Just a question. If you were a framer for 6 years how could you not know that LVL is one of the strongest wood materials there is. Engineered rim board is often just 1 1/8" aspenite type junk. LVL has it beat in absolutely every way.


----------



## Sabagley (Dec 31, 2012)

If you are trying to save money, that is not the way to do it. 

1 3/4" LVL is about 7$ a foot, while 1 1/8 rim board is about 2$ a foot. Add in 500$ on the table you might burn up and the "free" material isn't a good deal. 

Sell the LVL, buy rim board. Save some time and pocket some money! 

Good luck.


----------



## Seven-Delta-FortyOne (Mar 5, 2011)

Seven-Delta-FortyOne said:


> I've heard about this where the GC thinks the plumber is an idiot, the electrician thinks the GC is out to screw him, the Super thinks the world would stop turning without him, and the guys on the ground think the guys in the office do nothing but scratch their balls all day, but where I work, myself and the other trades workers have a fair amount of mutual respect for each other. Maybe it's the small town, I don't know.


BC, I directed this comment at you, too. :laughing:

I don't think somone should instantaneously disrespect an individual based on their trade.

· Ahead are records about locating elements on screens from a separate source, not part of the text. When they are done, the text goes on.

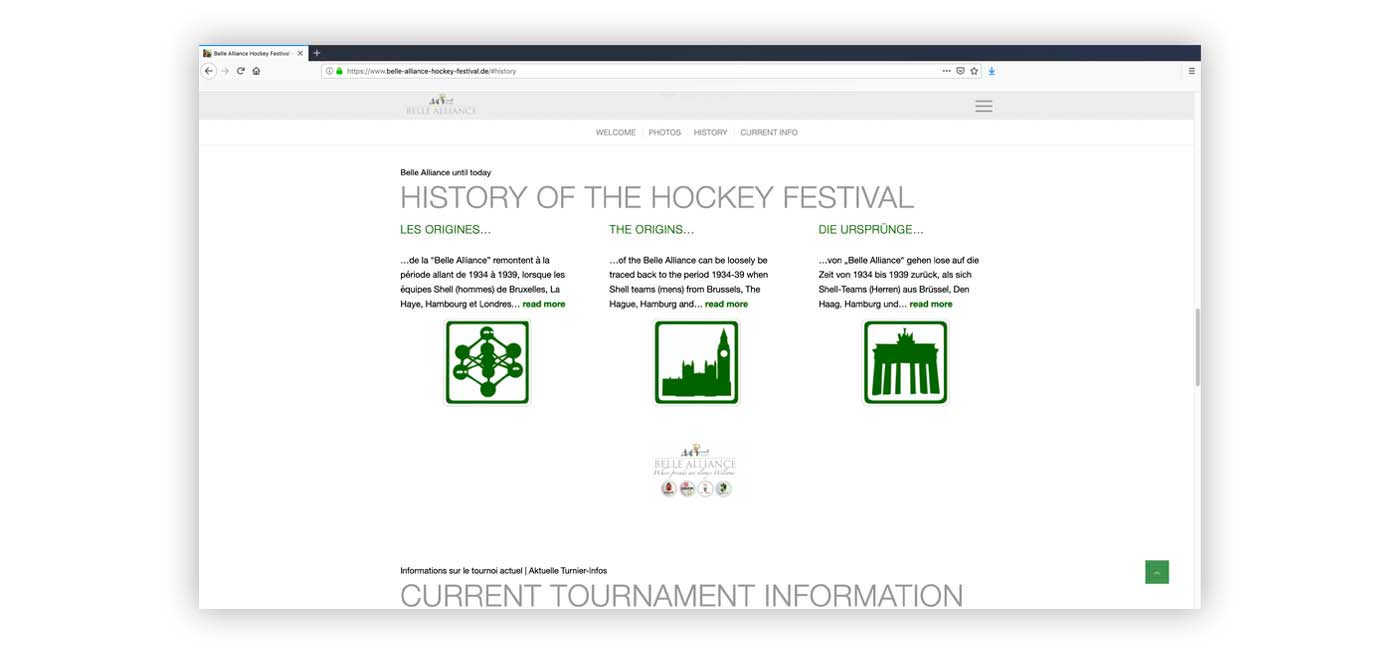The height and width of the screenshot is (663, 1400).
Task: Select the PHOTOS navigation item
Action: point(664,132)
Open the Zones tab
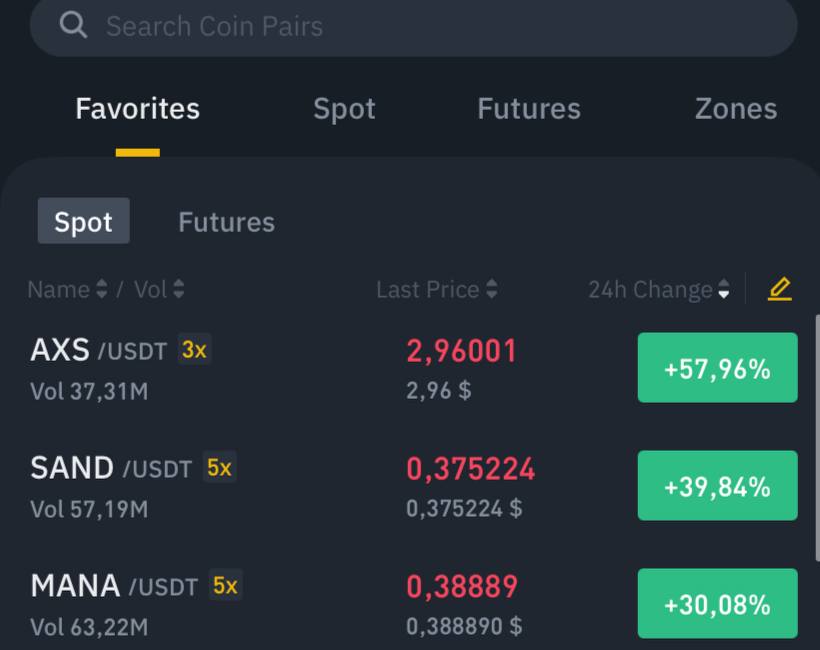 pos(736,109)
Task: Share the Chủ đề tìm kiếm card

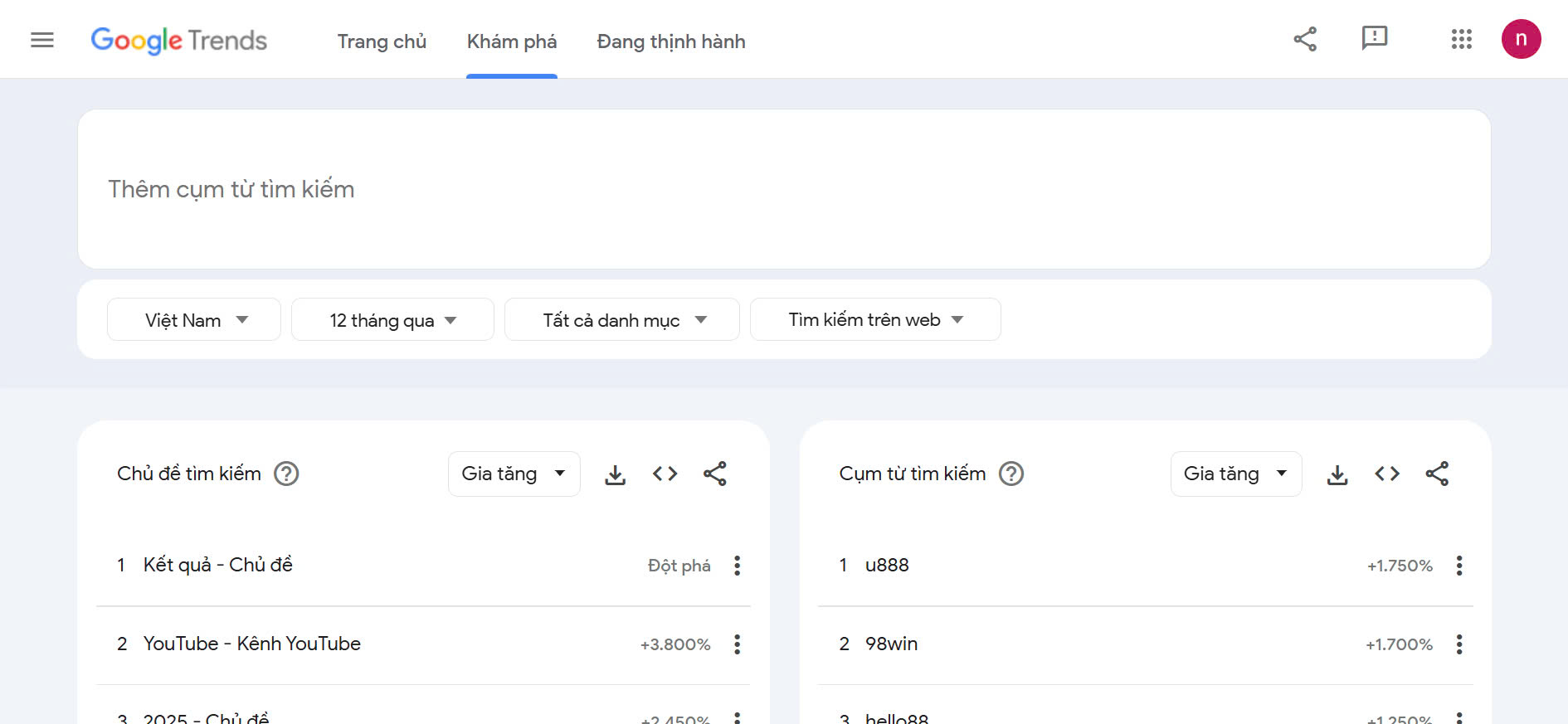Action: click(x=714, y=474)
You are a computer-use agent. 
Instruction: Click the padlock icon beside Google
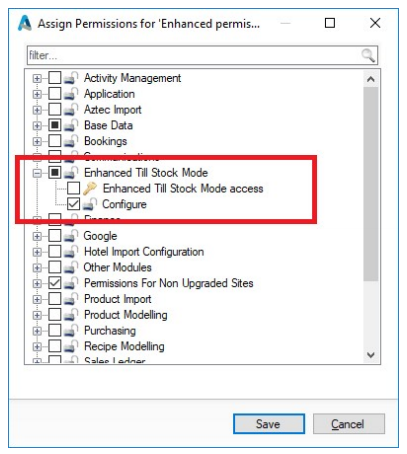71,236
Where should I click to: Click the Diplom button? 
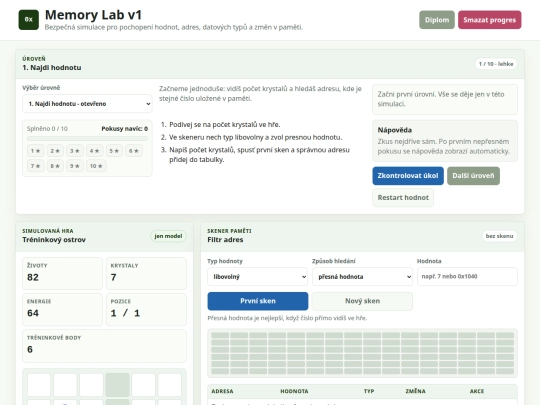coord(437,20)
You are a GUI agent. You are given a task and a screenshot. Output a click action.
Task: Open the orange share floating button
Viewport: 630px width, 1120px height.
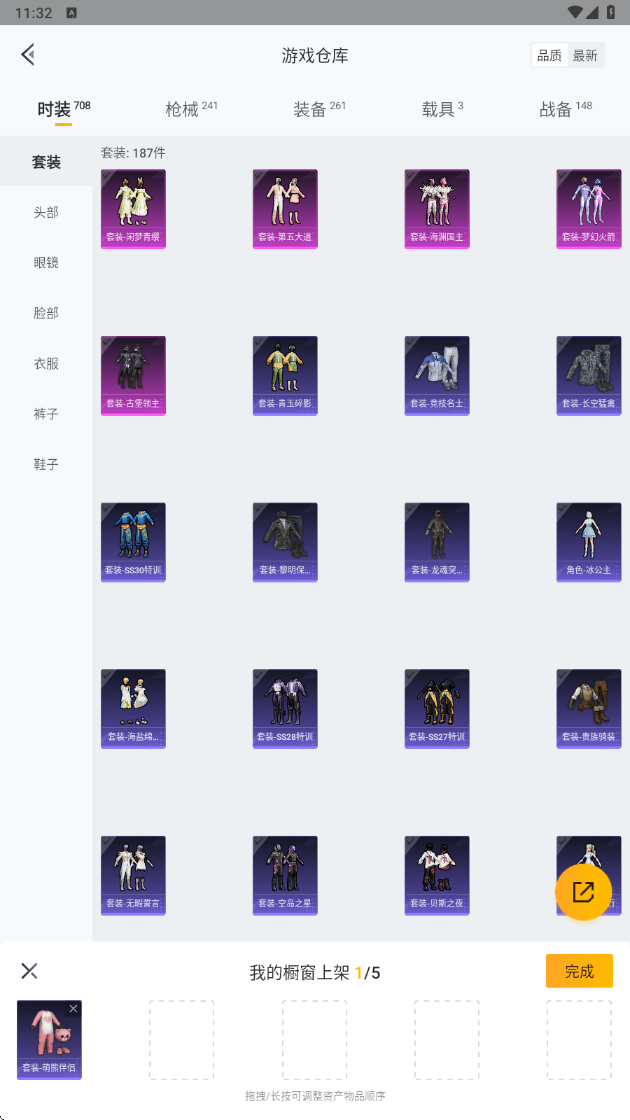click(x=583, y=891)
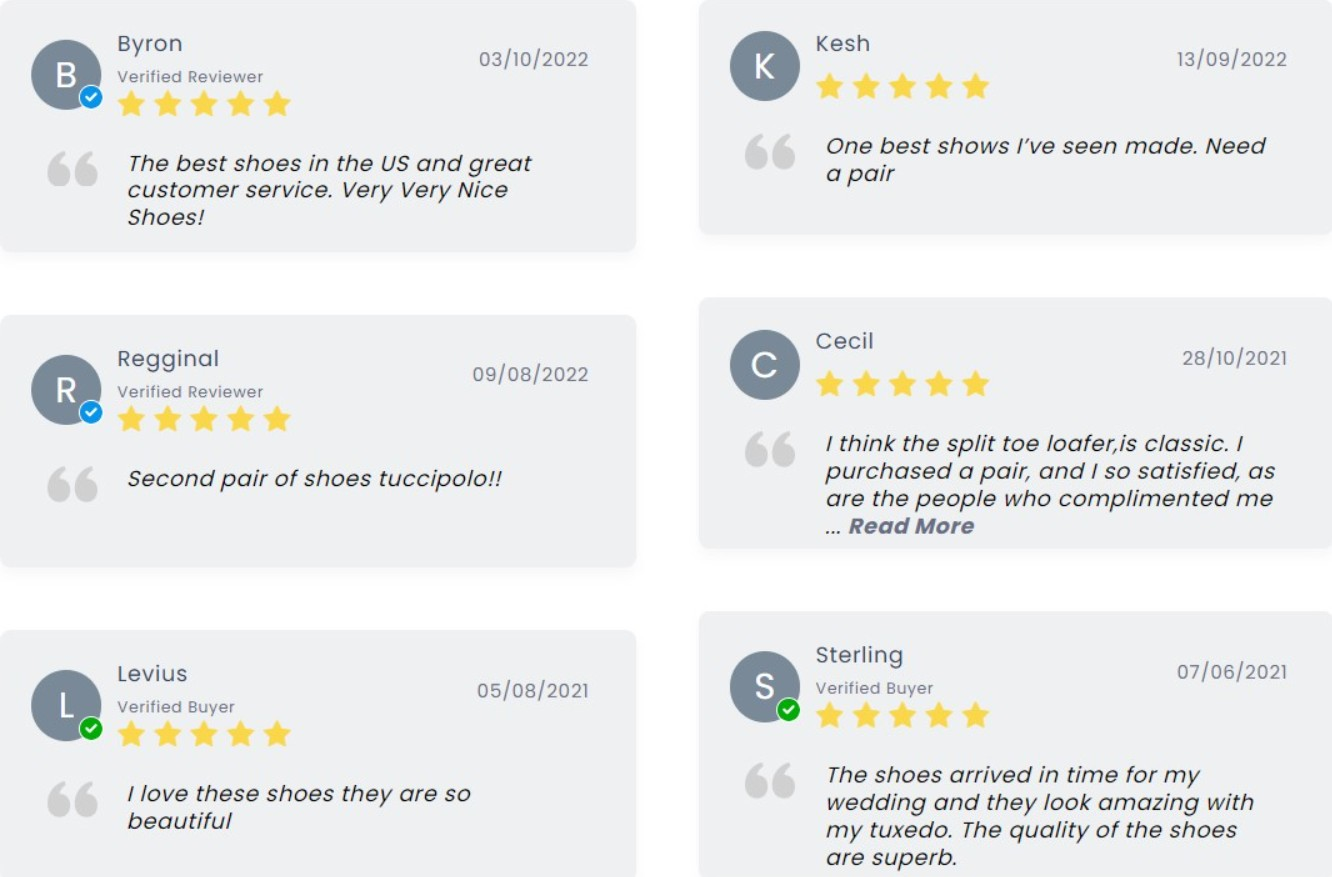Click Levius's avatar circle with letter L
The image size is (1332, 877).
[x=65, y=705]
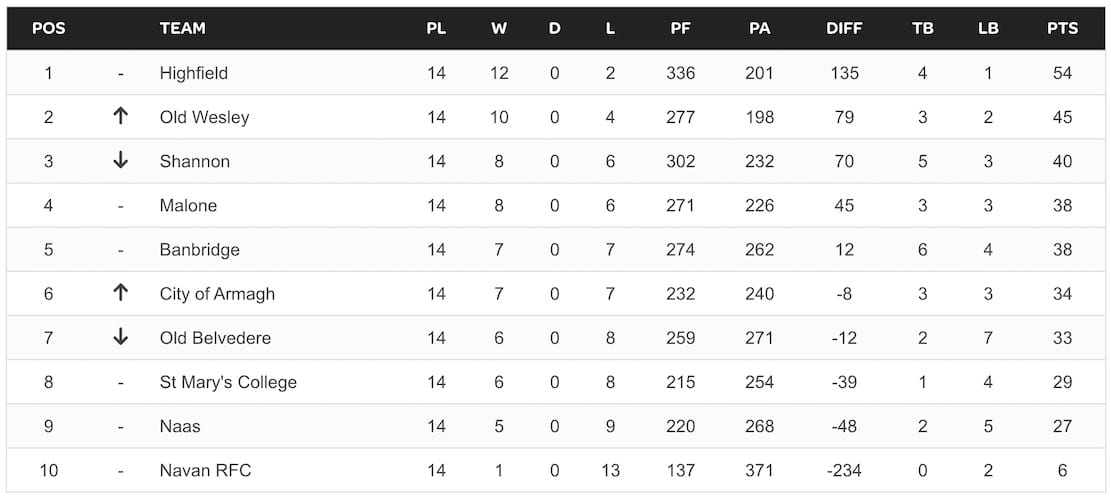Select St Mary's College team name
The image size is (1111, 502).
(228, 381)
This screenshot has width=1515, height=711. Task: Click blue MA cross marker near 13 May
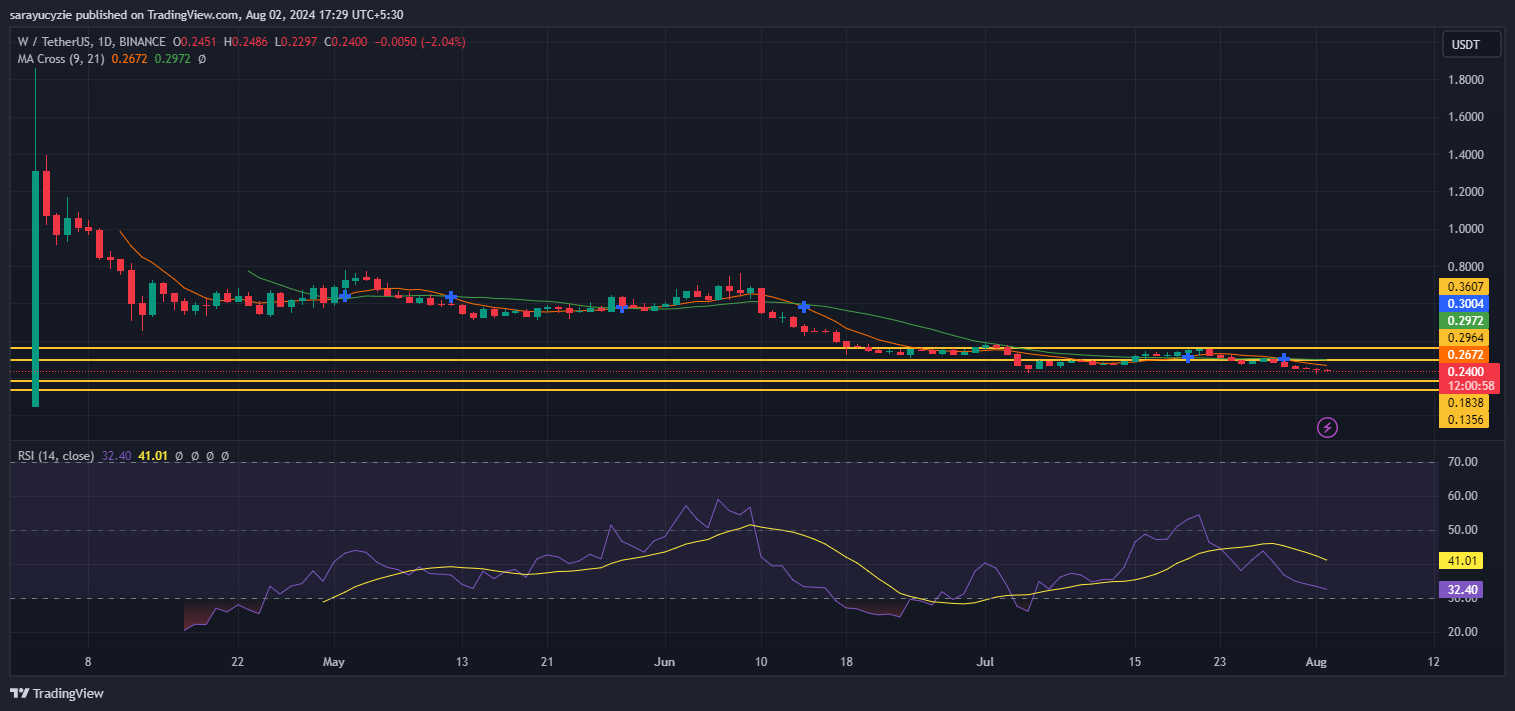tap(452, 297)
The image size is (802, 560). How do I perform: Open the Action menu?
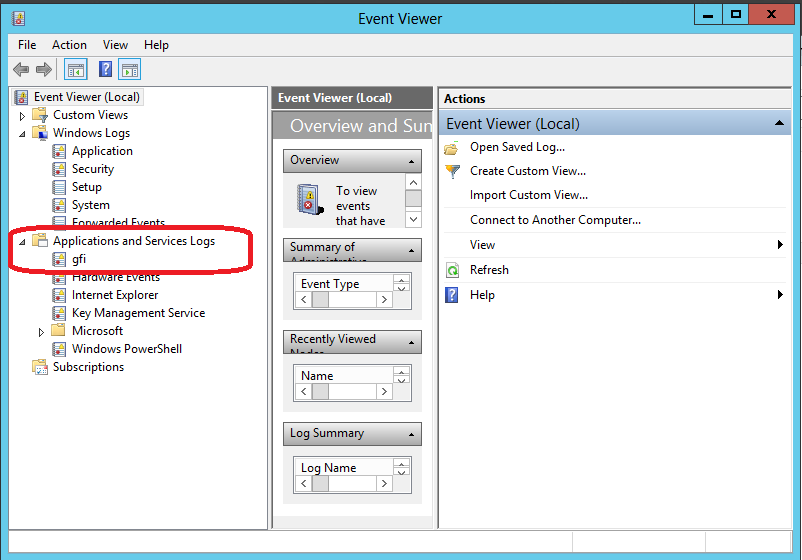coord(69,45)
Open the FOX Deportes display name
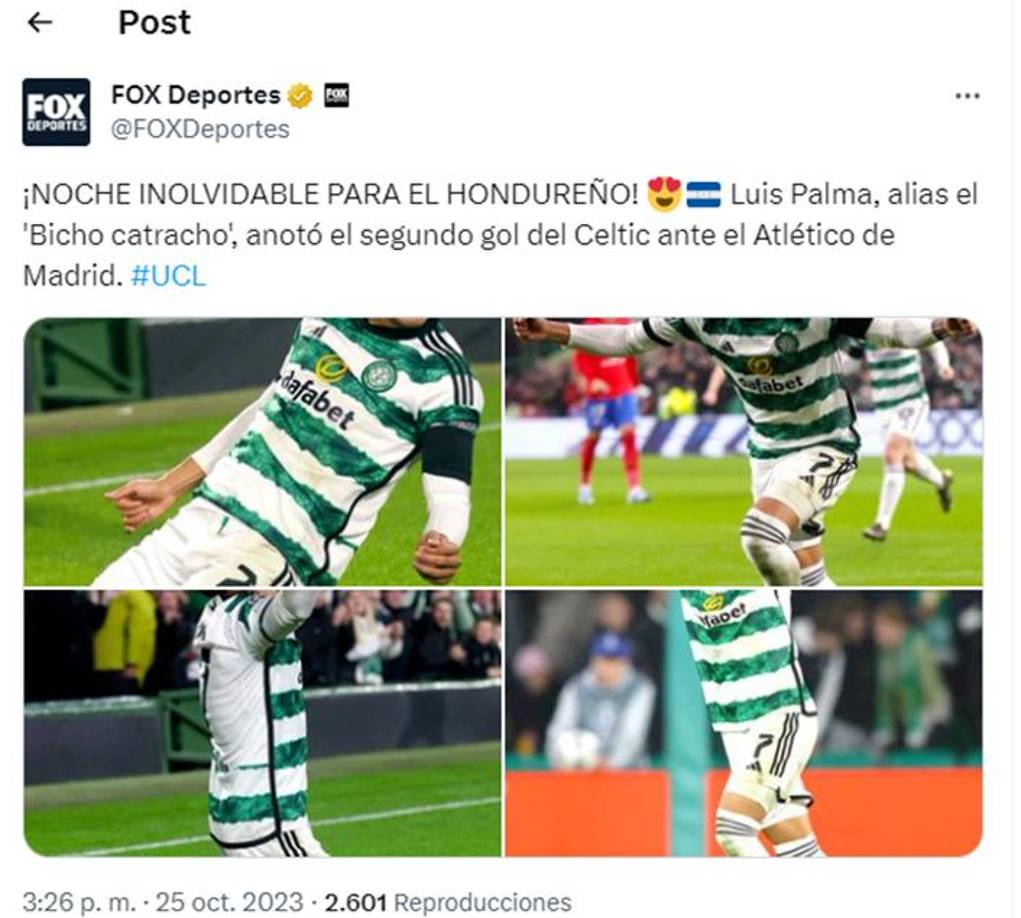The width and height of the screenshot is (1021, 918). coord(195,95)

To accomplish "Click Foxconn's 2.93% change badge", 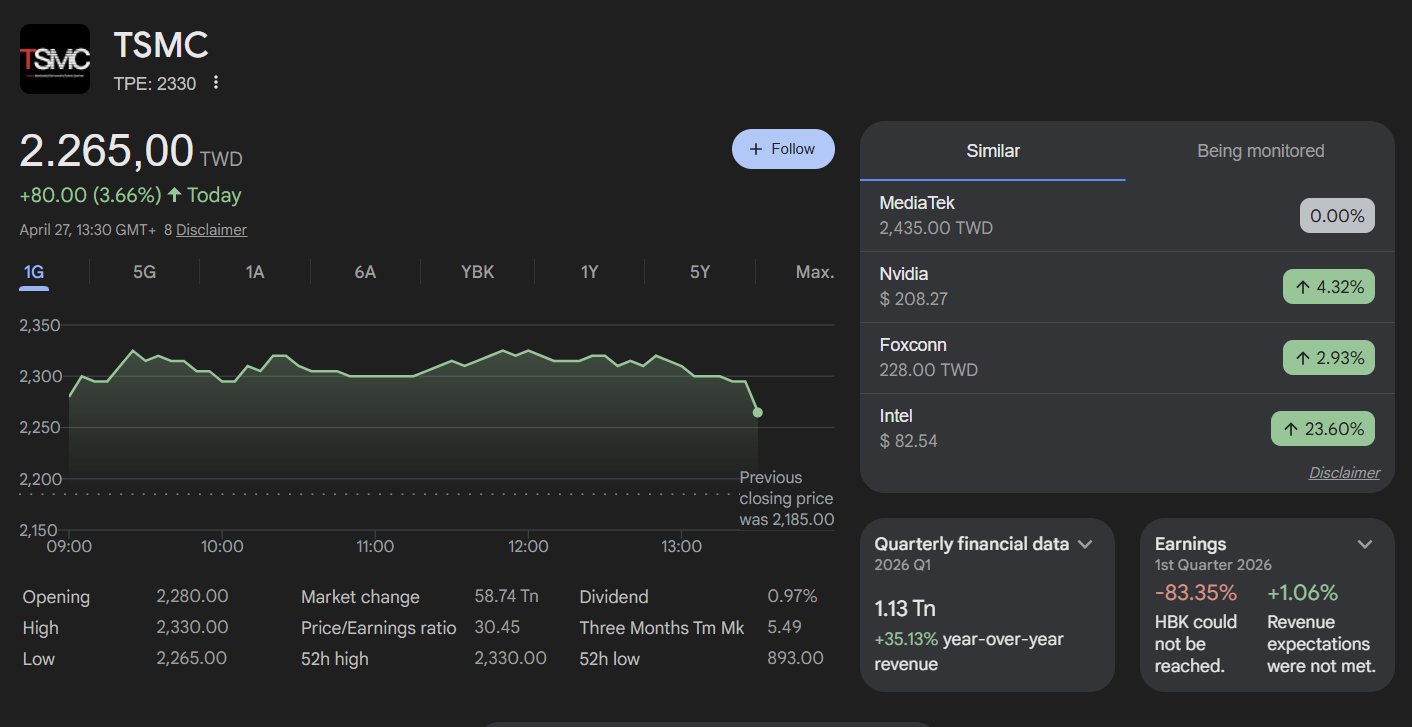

A plumber thinking a Super doesn't know $h!t, is as unfair as a Super thinking he's the most important person on the jobsite, and plumbers are a dime a dozen.

We don't like it when HO's and "white collar" folks do it, so we shouldn't do it among ourselves, either. 



O.K., I'm getting off my soapbox now. :laughing:


----------



## EricBrancard (Jun 8, 2012)

jhark123 said:


> Ripped "slightly" taller must mean 1/32" or less, there is no way a rim should be 1/16" taller than the joist. In standard floors the rim is the same material as the joist.


You'll see more than 1/16" of variation in a stack of 2x10s.


----------



## TimelessQuality (Sep 23, 2007)

So... do all supers get to take home bunks of lumber?


----------



## The Coastal Craftsman (Jun 29, 2009)

griz said:


> Well I know next to nothing about people movers or escalators.:laughing:
> 
> My feelings ain't hurt one iota....:thumbup:
> 
> ...


That's my experience of supers. Most of them I know went straight from university into their positions. The others just ended up in that position by who they know and not what they know. 

They couldn't tell you the difference between lvl'or lsl, they couldn't tell you the difference between a prv and a trv and they couldn't tell the difference between a transit level and a laser level. 

Disclaimer: BC has made every attempt to ensure the accuracy and reliability of the information provided on his comments. However, the information is provided "as is" without warranty of any kind. BC does not accept any responsibility or liability for the accuracy, content, completeness, legality, or reliability of the information contained in his comments.


----------



## griz (Nov 26, 2009)

TimelessQuality said:


> So... do all supers get to take home bunks of lumber?


It's been an option.

GC more interested in getting the job cleaned up & closed out than a refund on materials.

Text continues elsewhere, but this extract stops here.